Both Finance
and IT work towards the same goals for the company—create growth and value. But
the way both functions want to achieve the goals differ, which inherently leads
to a conflict. Finance wants to control its SGA expenses and relate it to
revenue trends while IT expenses tend to follow the quickly changing technology
marketplace. But as Gartner managing vice president Barbara Gomolski said very rightly “IT (Cost Optimization) also means that
simply cutting the IT budget and waiting until the economic environment is more
favorable to make digital investments is a flawed approach to remaining
competitive.”[i]
So how should the IT department work with finance to better plan for
its expenses. Let’s examine this in the context of top-down
and bottom-up budgeting processes. A lot has been written about both the
budgeting process and the pros and cons of it. Applying the top-down approach singularly to IT
expenses would lead to a number based on previous year trends. Adjustments will be based on revenue trends
to maintain a specific target of IT expenses as a percentage of revenue. While this process would be faster and
aligned with company goals at a high level it would miss the details and the needs
of the IT department itself. This process would also not take into
consideration the innovation and modernization investments that might be needed
in specific areas. The investments would
be dependent on the current economic environment—if the revenue trend looks
good, IT expenses might be increased and vice versa if revenue trends are not
positive. This in turn might increase
the technical and competitive risk of the company as digital investments are
becoming essential to maintaining competitiveness in any industry.
In a bottom-up budgeting scenario, the IT function would do
a detailed analysis of needs and put together a budget that aligns very well
with the goals of the IT function. All the participants would need to
coordinate with each other to understand the cost impacts of various projects/changes.
It would also foster the innovation and reduction of technical risks with investments
based on the changes in markets. With this
method, the IT function may be aligned internally regarding the investments but
it might not be fully aligned with the goals of the company since the company
must balance the needs for investments in IT vs. investments needed in other
functions.
To make sure budgets and financial plans are aligned across functions
and there is commitment from leadership, there must be a step of goal alignment
with budgets between the top-down and bottom-up approaches. Goal alignment
meetings should be conducted with a comparison of investments and budgets to the
goals of the company and the function to make sure that prioritization of
expense and investment is done based on the strategic goals of the company
while keeping in the mind the needs of the functions too.
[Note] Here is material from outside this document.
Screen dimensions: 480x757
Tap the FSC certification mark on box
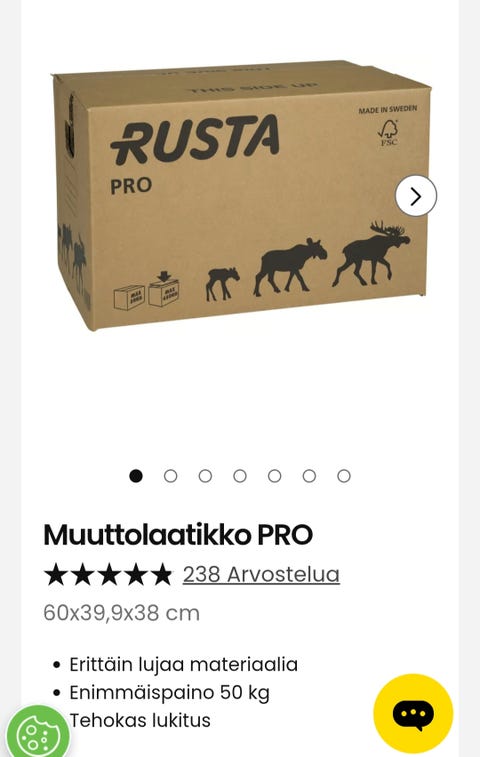[x=388, y=133]
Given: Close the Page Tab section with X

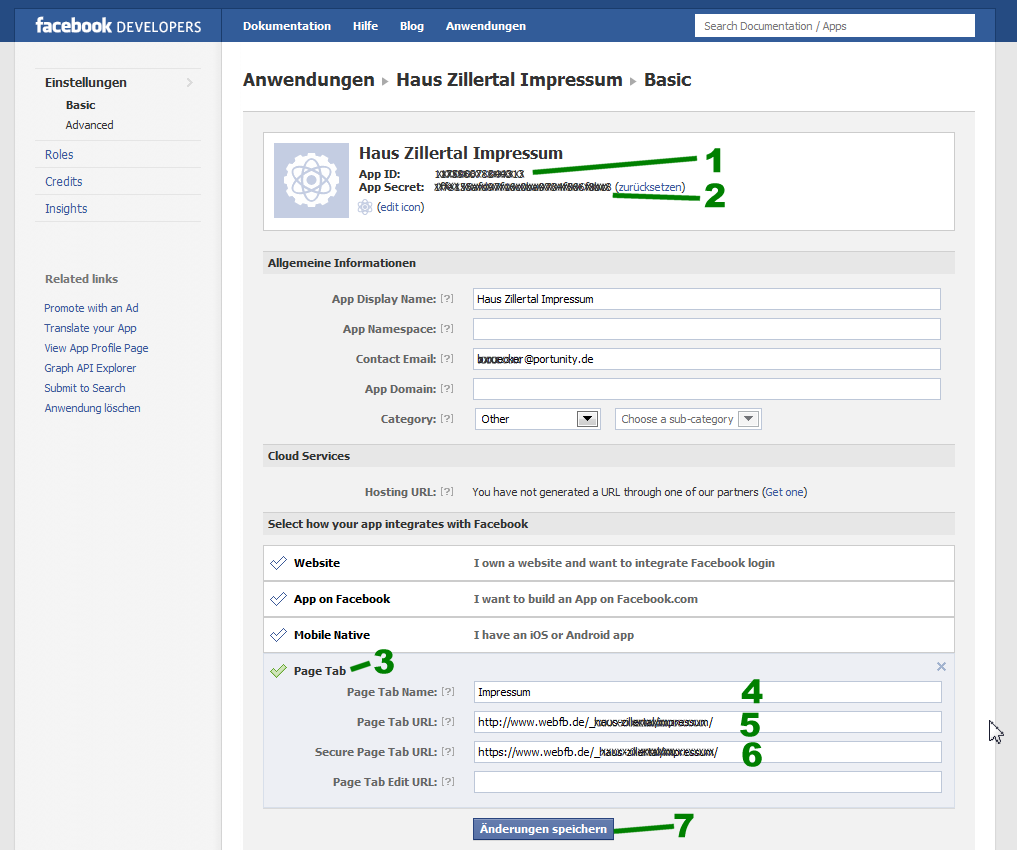Looking at the screenshot, I should 941,667.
This prioritization exercise is imperative to
make sure the functional goals are aligned with the strategic goals of the
company and that the budgeting exercise mirrors this.
As stewards of the company’s finances, financial planning &
analytics (FP&A) analysts should guide the process of alignment of budgets
to goals and prioritization of investments within the company and functions.
FP&A should partner with business to help them make appropriate decisions regarding
the best use of limited resources based on data and analytics.